Consigne a
Relevez, s'il vous plaît, chaque ligne des enregistrements qui contient le mot « perform ». Tenez compte des majuscules et des minuscules.

Texte extrait
↓
Ils ont entre 18 et 35 ans et ont la réputation de vivre dans un autre monde. Eux, ce sont les footballeurs qui évoluent sur les différentes pelouses du Royaume. Réputés tour à tour millionnaires, flambeurs voire même carrément insouciants, la plupart sont en fait bien loin de l’image d’Épinal qu’ils renvoient.

Tous les premiers du mois, Anthony Vanden Borre reçoit 66.000 euros sur son compte en banque. Le back droit de 28 ans n’a pourtant plus joué la moindre minute pour Anderlecht depuis le 2 août 2015. Son cas ne fait pas figure d’exception. Parce qu’avant d’être un privilégié, le footballeur est un salarié comme les autres. Et si on peut s’étonner des émoluments de Vanden Borre, que doit-on penser des 125.000 euros mensuels de Steven Defour ?

Contrat publicitaire compris, le salaire d’un Cristiano Ronaldo (1,4 M/mois) ou d’un Lionel Messi (1,9M/mois) grimpent encore bien plus haut. Inutile de dire que le décalage avec la Jupiler Pro League est colossal. Il l’est d’autant plus si on considère qu’à l’échelle de notre championnat, Steven Defour et Anthony Vanden Borre restent des exceptions.

De celles qui gagnent très, très bien leur vie. Assez pour s’assurer des lendemains qui chantent et ne pas trop réfléchir à la dépense. Suffisamment en tout cas pour entretenir le mythe du footballeur millionnaire et inconscient. Celui capable de claquer deux fois sa paie en un seul mois.

Sans conteste, le footballeur moyen qui évolue sur les pelouses du Royaume n’a pas grand-chose du dilapidateur de fonds professionnel que certains championnats semblent avoir élevé au rang de référent. Rien de comparable donc avec le rythme de vie de ceux qui constituent le gratin du football belge en dehors de nos frontières.

L’exemple d’un Axel Witsel – qui gagne quelque 3 millions d’euros par an au Zenit Saint-Pétersbourg – est éloquent. Actionnaire à 33% de Lindsky Aviation (société de jet privé), propriétaire d’une ferme à Tongres, à la base d’une école de football et copropriétaire depuis 2008 d’une société (TAWSS) qui construit et loue des appartements, Axel Witsel, a, comme beaucoup de footballeurs de son statut, décidé de placer ses ronds. Intelligemment si possible.

Dans l’intimité de notre Jupiler Pro League, le refrain est le même, avec des moyens différents. Évidemment.
↑
Consigne b
Reproduisez à l'identique le passage du texte ci-dessus sur les salaires des footballeurs. Commencez aux mots « Tous les premiers » et arrêtez-vous après « Steven Defour ? ».

Données fournies
↓
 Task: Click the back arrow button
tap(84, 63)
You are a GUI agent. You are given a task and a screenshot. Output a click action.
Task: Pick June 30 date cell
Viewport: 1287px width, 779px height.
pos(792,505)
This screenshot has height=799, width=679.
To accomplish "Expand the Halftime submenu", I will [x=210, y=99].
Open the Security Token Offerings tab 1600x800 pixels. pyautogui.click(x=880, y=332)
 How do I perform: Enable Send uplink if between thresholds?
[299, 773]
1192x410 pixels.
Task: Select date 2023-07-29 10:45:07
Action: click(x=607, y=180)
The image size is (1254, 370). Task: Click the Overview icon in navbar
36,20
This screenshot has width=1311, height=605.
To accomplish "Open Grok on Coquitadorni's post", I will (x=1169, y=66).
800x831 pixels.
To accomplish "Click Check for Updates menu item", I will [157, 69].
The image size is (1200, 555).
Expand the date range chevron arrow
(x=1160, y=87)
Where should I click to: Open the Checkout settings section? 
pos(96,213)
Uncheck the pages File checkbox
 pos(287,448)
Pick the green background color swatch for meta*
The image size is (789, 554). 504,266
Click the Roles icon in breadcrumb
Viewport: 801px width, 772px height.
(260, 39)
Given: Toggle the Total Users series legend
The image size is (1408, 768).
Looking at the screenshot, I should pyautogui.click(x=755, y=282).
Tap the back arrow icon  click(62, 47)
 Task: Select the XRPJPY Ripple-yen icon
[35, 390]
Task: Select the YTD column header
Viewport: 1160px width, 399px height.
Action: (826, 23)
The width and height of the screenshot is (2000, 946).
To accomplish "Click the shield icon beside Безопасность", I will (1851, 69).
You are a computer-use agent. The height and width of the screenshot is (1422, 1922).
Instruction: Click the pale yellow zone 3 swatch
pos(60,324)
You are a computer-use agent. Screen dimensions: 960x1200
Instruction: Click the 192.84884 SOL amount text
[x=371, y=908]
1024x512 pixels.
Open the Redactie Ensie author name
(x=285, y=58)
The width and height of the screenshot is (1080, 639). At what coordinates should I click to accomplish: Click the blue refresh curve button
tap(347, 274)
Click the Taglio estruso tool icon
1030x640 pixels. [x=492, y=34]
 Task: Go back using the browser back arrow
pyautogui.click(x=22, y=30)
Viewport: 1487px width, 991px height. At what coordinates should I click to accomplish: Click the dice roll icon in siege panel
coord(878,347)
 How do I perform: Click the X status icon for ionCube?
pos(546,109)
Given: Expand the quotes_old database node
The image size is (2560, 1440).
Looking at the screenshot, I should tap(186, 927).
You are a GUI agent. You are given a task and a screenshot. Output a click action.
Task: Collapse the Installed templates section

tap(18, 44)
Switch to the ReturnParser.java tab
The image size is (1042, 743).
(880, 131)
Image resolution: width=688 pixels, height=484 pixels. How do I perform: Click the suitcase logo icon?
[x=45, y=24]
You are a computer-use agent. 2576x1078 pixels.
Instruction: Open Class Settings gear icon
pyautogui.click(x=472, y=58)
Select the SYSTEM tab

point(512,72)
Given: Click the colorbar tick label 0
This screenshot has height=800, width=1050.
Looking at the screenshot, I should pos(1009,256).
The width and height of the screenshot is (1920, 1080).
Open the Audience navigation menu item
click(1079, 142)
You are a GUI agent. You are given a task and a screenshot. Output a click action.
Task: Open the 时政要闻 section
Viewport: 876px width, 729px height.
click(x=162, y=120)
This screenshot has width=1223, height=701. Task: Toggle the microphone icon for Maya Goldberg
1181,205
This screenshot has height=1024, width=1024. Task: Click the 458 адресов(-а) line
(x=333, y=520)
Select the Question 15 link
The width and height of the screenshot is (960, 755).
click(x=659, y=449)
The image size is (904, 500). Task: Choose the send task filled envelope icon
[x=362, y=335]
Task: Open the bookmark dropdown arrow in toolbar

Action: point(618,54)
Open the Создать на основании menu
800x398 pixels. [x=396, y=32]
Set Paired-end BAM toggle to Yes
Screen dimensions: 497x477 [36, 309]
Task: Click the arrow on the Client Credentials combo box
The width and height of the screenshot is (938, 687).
↑
Réponse attendue a
 How do I perform: Enable Send uplink if between thresholds?
 How do I perform: Click the X status icon for ionCube?
Image resolution: width=688 pixels, height=484 pixels. How do I perform: Click the suitcase logo icon?

Réponse attendue b
Tous les premiers du mois, Anthony Vanden Borre reçoit 66.000 euros sur son compte en banque. Le back droit de 28 ans n’a pourtant plus joué la moindre minute pour Anderlecht depuis le 2 août 2015. Son cas ne fait pas figure d’exception. Parce qu’avant d’être un privilégié, le footballeur est un salarié comme les autres. Et si on peut s’étonner des émoluments de Vanden Borre, que doit-on penser des 125.000 euros mensuels de Steven Defour ?